L'usurpation d’identité va d’ailleurs très loin si l’on regarde le récent exemple de France 24 et de la tentative de désinformation dont le média a été victime, au même titre qu’Emmanuel Macron. Cette fausse information soutenait que le président avait été la cible d’une tentative d’assassinat lors d’une récente visite en Ukraine. Malgré les démentis concernant cette intox, le partage de cette vidéo continue de générer des interrogations et d’être relayée. Et c’est dû au pouvoir de persuasion immédiate de la vidéo permis par cette technologie, bien que cela dépasse l’entendement. D’ailleurs, à mesure que cette technologie continuera de progresser, les cybercriminels seront de plus en plus en mesure d’en abuser, et de mettre à mal les obstacles sécuritaires qui se fixent devant eux.

L'impact plus large et réel de l'IA générative

C’est désormais à l’encontre de l’opinion publique que les dérives du deepfake sont inquiétantes. Depuis une quinzaine d’années, il est évident qu’Internet et les réseaux sociaux ont influencé les événements dans le monde réel, de l’utilisation de Facebook dans les campagnes présidentielles de la fin des années 2000, au scandale d’analyse des données personnelles de Cambridge Analytics en 2018. Mais le plus gros chamboulement réside dans la manière dont les algorithmes au quotidien contrôlent la manière dont nous sommes exposés aux idées et aux informations. Ils façonnent inconsciemment l’opinion que l’on se fait sur des sujets. Dans les années à venir, le risque se porte sur le pouvoir grandissant des deepfakes et ces vidéos dont il est de plus en plus difficile de deviner si elles sont réelles ou pas. Vont-ils encore se perfectionner et influencer la politique, simplement à travers de fausses informations toujours plus difficiles à détecter ? 

Depuis plusieurs mois, les deepfakes de personnalités politiques faisant des déclarations frappantes, choquantes ou déconcertantes se sont accélérées. Volodymyr Zelenskiy, Donald Trump ou encore Joe Biden en sont les exemples les plus notables puisque ces vidéos ont trompé les spectateurs en leur faisant croire qu’elles étaient réelles. Certains peuvent encore douter sur la nature de ces vidéos et le danger est bien là, que cette technologie puisse perturber le sens critique et la confiance du grand public. Elle pourrait changer drastiquement la confiance que l’on a de nos responsables politiques et le crédit que l’on peut leur accorder. Les prochaines élections législatives au Royaume-Uni, les élections européennes et la présidentielle américaine seront des tests sur le sujet. Mais il en est de même pour les prochains JO de Paris 2024.

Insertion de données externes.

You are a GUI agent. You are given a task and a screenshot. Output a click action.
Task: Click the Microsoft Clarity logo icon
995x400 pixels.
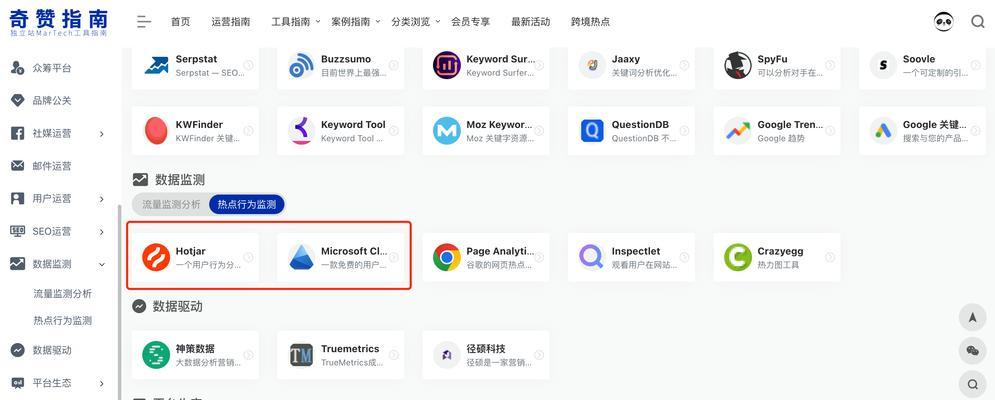(x=301, y=258)
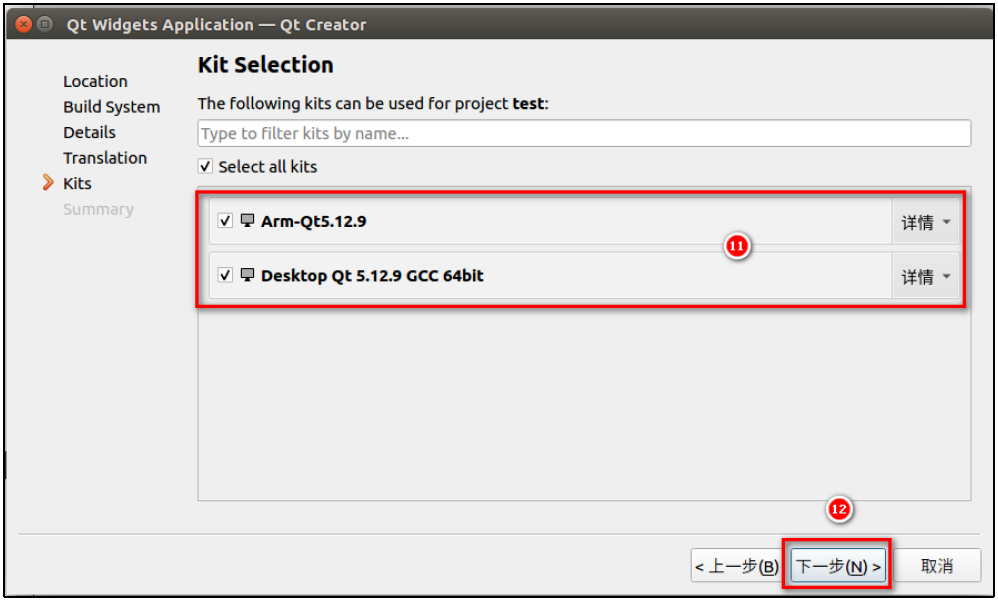998x602 pixels.
Task: Click the monitor icon beside Arm-Qt5.12.9
Action: pos(247,221)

Ne plus reculer dans l’investissement contre l’ennemi

Finalement, déjouer ne serait-ce qu’une seule cyberattaque peut permettre d’économiser des millions face aux potentielles pertes de revenus, en amendes réglementaires et en atteinte à la réputation. Pourtant, ce qui freine aujourd’hui l’investissement dans la sécurité des identités, ce sont les contraintes budgétaires. Et même si dans le contexte actuel, les économies sont compréhensibles, vouloir sauver quelques milliers euros lorsqu’un danger réel est à notre porte n’est tout simplement plus approprié. Les équipes en sécurité informatique au sein des entreprises doivent disposer d’outils nécessaires pour se défendre convenablement contre ces types d’attaques.

Bien heureusement, même si les technologies d’IA deviennent plus accessibles, il en est de même pour les outils de sécurité. Les plateformes d’identité qui tirent parti de l’automatisation et de l’IA permettent aux entreprises de faire évoluer les capacités liées à l’identité bien plus rapidement que les entreprises qui n’en disposent pas. Aujourd’hui, l’investissement dans des outils de ce type doit être la seule chose que nous pouvons prendre comme argent comptant pour une protection des identités efficace.